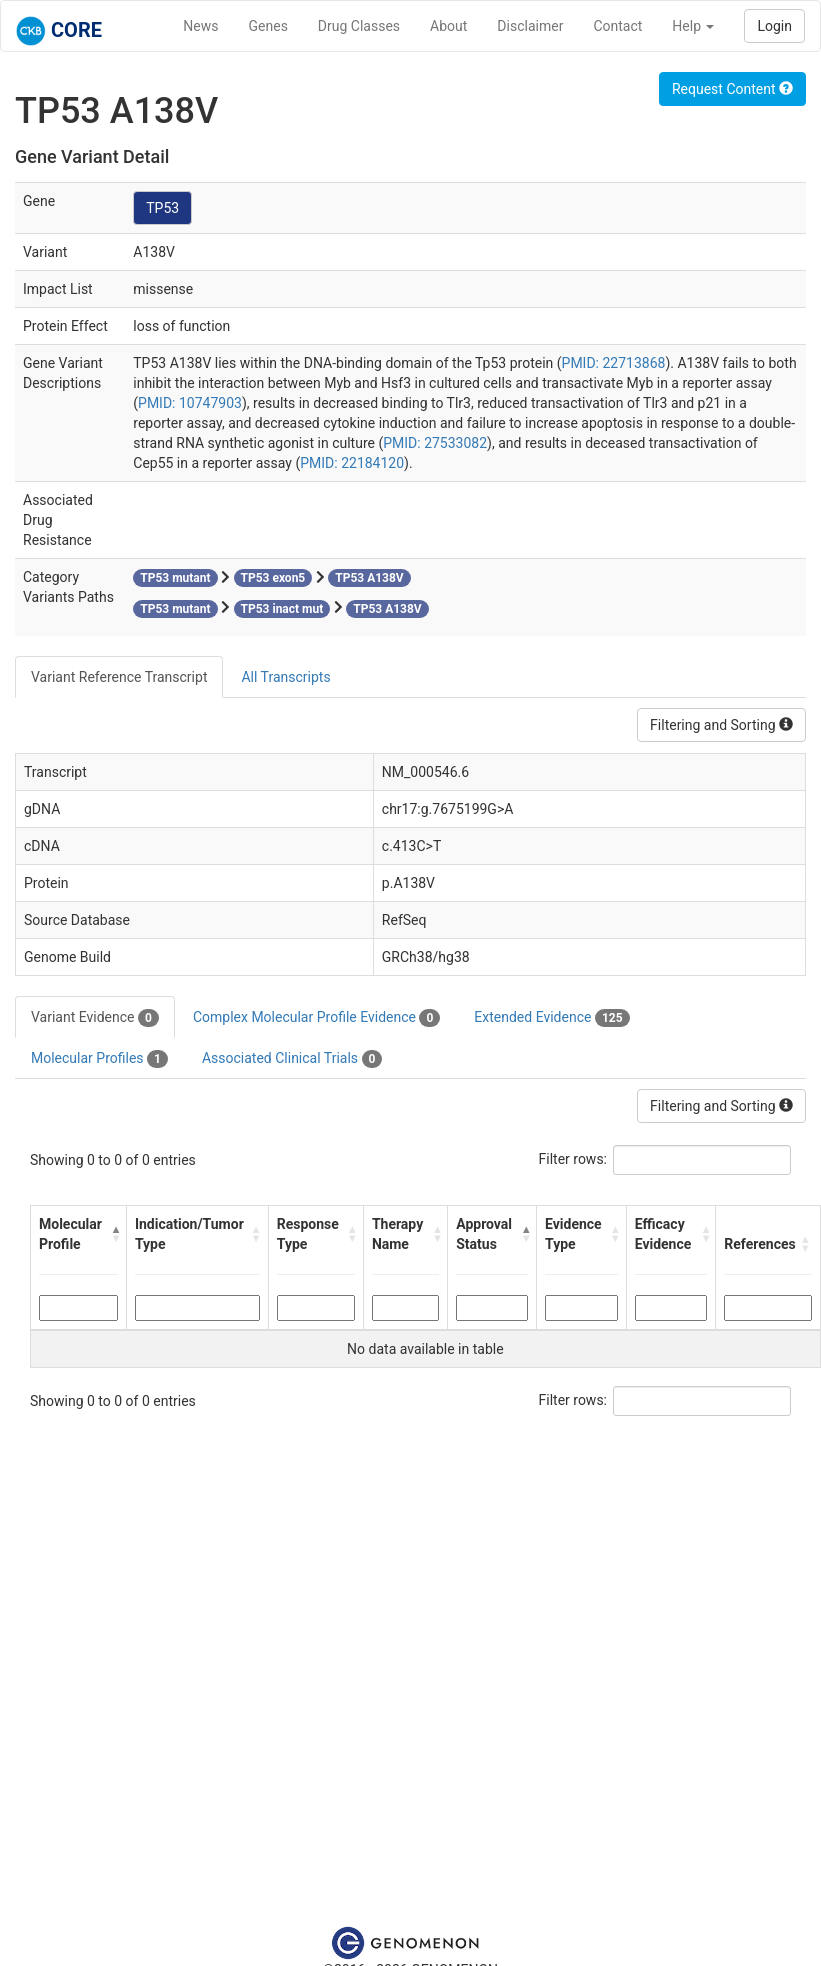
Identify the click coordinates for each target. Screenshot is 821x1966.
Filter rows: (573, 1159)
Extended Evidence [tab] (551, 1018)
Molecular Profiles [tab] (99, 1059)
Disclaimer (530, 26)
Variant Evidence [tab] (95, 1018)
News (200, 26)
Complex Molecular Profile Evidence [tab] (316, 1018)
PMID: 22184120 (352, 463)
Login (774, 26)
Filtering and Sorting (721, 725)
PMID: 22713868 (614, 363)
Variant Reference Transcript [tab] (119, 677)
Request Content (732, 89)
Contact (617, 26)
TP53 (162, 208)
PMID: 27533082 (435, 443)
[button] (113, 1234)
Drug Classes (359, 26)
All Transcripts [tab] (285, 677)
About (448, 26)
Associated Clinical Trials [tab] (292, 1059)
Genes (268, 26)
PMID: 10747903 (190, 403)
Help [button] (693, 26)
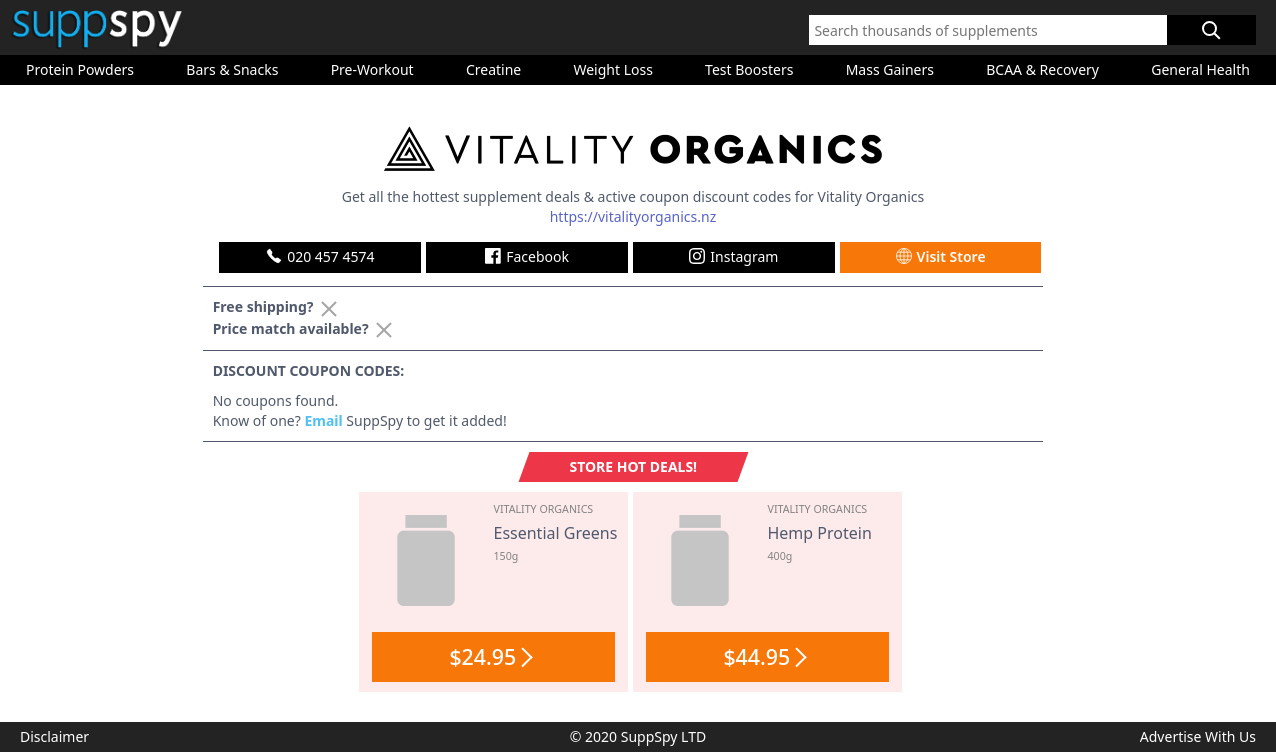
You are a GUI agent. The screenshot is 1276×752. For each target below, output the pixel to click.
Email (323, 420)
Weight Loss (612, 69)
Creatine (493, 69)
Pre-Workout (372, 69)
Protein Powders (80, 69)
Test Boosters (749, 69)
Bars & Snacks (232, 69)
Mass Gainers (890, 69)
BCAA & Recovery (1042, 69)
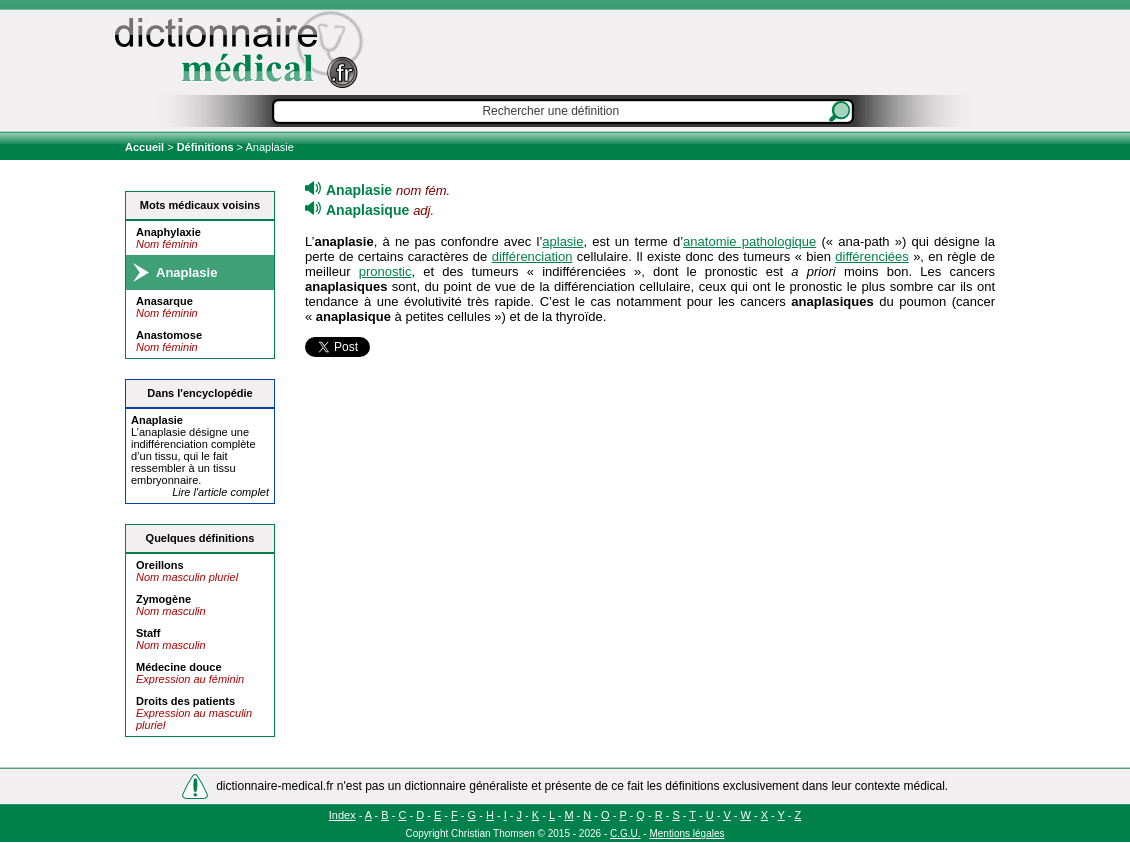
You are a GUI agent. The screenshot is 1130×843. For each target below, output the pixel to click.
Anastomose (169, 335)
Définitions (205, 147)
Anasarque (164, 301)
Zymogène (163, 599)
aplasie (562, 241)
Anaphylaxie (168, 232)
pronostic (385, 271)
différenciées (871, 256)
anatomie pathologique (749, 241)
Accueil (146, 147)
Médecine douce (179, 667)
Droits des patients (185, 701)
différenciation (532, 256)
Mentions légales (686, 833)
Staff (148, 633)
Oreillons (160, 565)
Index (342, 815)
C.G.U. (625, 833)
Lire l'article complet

**GOAL OF THE EXERCISE:**
If a record holds a picture, leave the picture out and transcribe everything else exactly.

**TASK RESULT:**
Identify the click coordinates for each target. Screenshot is 821x1966.
Filter rows: (573, 1159)
Extended Evidence [tab] (551, 1018)
Molecular Profiles [tab] (99, 1059)
Disclaimer (530, 26)
Variant Evidence [tab] (95, 1018)
News (200, 26)
Complex Molecular Profile Evidence [tab] (316, 1018)
PMID: 22184120 (352, 463)
Login (774, 26)
Filtering and Sorting (721, 725)
PMID: 22713868 (614, 363)
Variant Reference Transcript [tab] (119, 677)
Request Content (732, 89)
Contact (617, 26)
TP53 (162, 208)
PMID: 27533082 (435, 443)
[button] (113, 1234)
Drug Classes (359, 26)
All Transcripts [tab] (285, 677)
About (448, 26)
Associated Clinical Trials [tab] (292, 1059)
Genes (268, 26)
PMID: 10747903 (190, 403)
Help [button] (693, 26)
You are a GUI agent. The screenshot is 1276×752. For each target below, output the pixel to click.
Email (323, 420)
Weight Loss (612, 69)
Creatine (493, 69)
Pre-Workout (372, 69)
Protein Powders (80, 69)
Test Boosters (749, 69)
Bars & Snacks (232, 69)
Mass Gainers (890, 69)
BCAA & Recovery (1042, 69)
You are a GUI agent. The screenshot is 1130×843. For each target below, output the pixel to click.
Anastomose (169, 335)
Définitions (205, 147)
Anasarque (164, 301)
Zymogène (163, 599)
aplasie (562, 241)
Anaphylaxie (168, 232)
pronostic (385, 271)
différenciées (871, 256)
anatomie pathologique (749, 241)
Accueil (146, 147)
Médecine douce (179, 667)
Droits des patients (185, 701)
différenciation (532, 256)
Mentions légales (686, 833)
Staff (148, 633)
Oreillons (160, 565)
Index (342, 815)
C.G.U. (625, 833)
Lire l'article complet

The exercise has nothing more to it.